Larissa, em sua obsessão, não conseguia entender o vínculo que eu tinha com minha família. Ela estava presa em sua fantasia de ter sido trocada na maternidade, uma ideia ridícula que nasceu de um comentário inocente.
Meu irmão uma vez mencionou que meu pai mandou construir uma ala de maternidade particular na nossa casa de campo só para o meu nascimento, porque minha mãe queria o máximo de privacidade e conforto. Nós nunca pisamos em um hospital público. A ideia de uma troca era impossível.
Mas Larissa estava determinada a acreditar em sua própria mentira.

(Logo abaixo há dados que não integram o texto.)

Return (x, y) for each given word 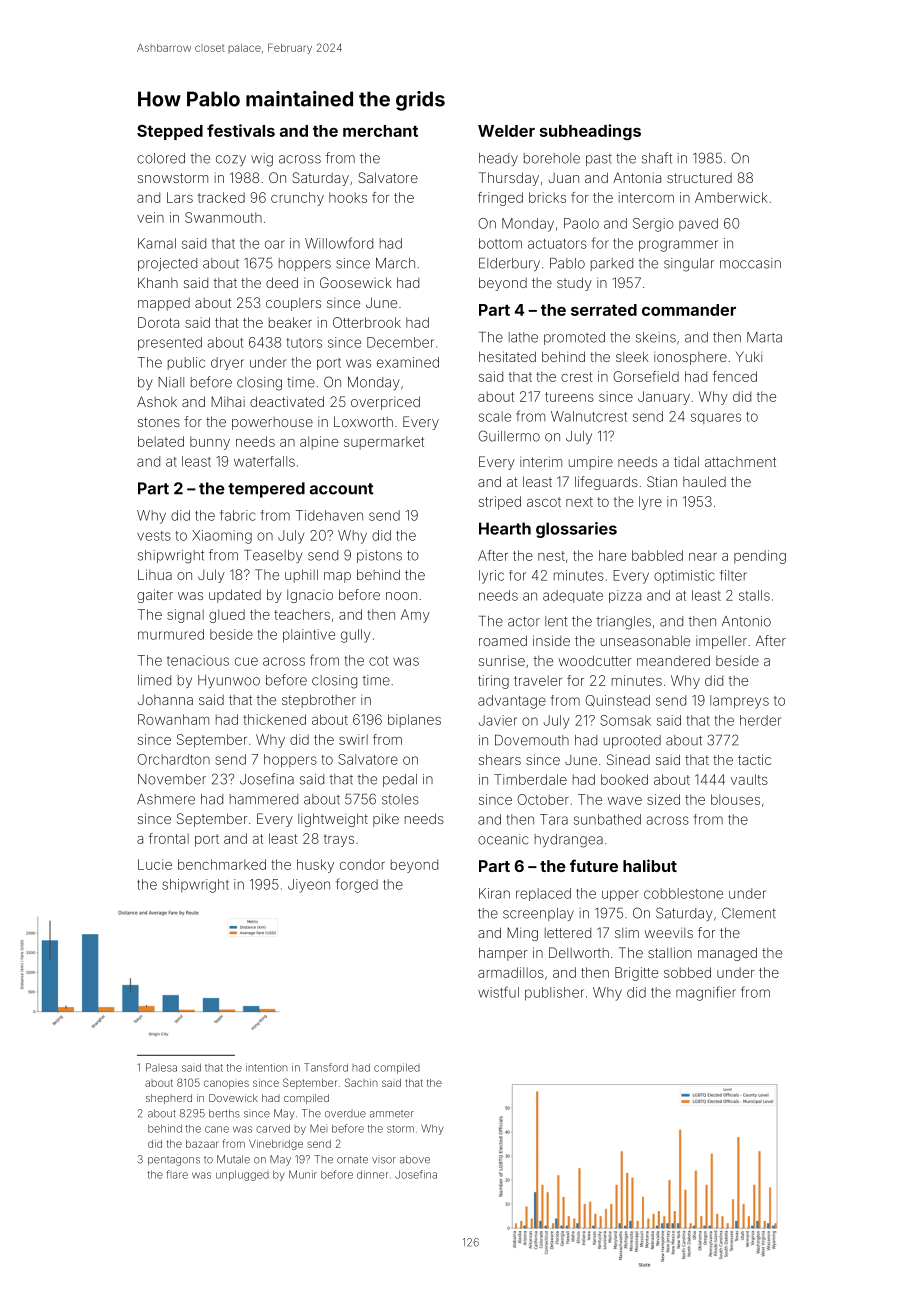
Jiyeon (309, 886)
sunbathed (607, 819)
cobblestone (683, 893)
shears (500, 759)
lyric (491, 577)
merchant (380, 131)
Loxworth (363, 421)
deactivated (287, 401)
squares (716, 418)
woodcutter (595, 660)
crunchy (297, 199)
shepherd (169, 1099)
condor (362, 864)
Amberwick (731, 197)
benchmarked (222, 864)
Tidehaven (329, 515)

"Você sabe, o Pedro me ajudou a planejar tudo isso" , disse Larissa, tentando me provocar. "Ele nunca te amou. Ele só estava interessado no seu dinheiro. Ele me disse que assim que você morresse, ele se casaria comigo, a verdadeira herdeira."
Eu não reagi. A dor da traição de Pedro já tinha me matado uma vez. Desta vez, era apenas um fato frio e duro. Ele era um tolo oportunista, e teria o que merecia.
Meu irmão, Fernando, não era um homem com quem se brincava. Ele protegia nossa família com uma ferocidade implacável. Se alguém tocasse em um fio de cabelo meu, ele moveria céus e terra para fazê-los pagar.
Larissa e Pedro não tinham ideia do inferno que estavam prestes a desencadear.
"Levem-na!" , Larissa ordenou aos capangas, a paciência dela se esgotando. "Joguem-na no rio agora!"
Eles me agarraram pelos braços e começaram a me arrastar para fora.
Desta vez, eu não lutei fisicamente. Eu estava salvando minha energia, esperando.
Eu sabia que a ajuda estava a caminho. A questão era se chegaria a tempo.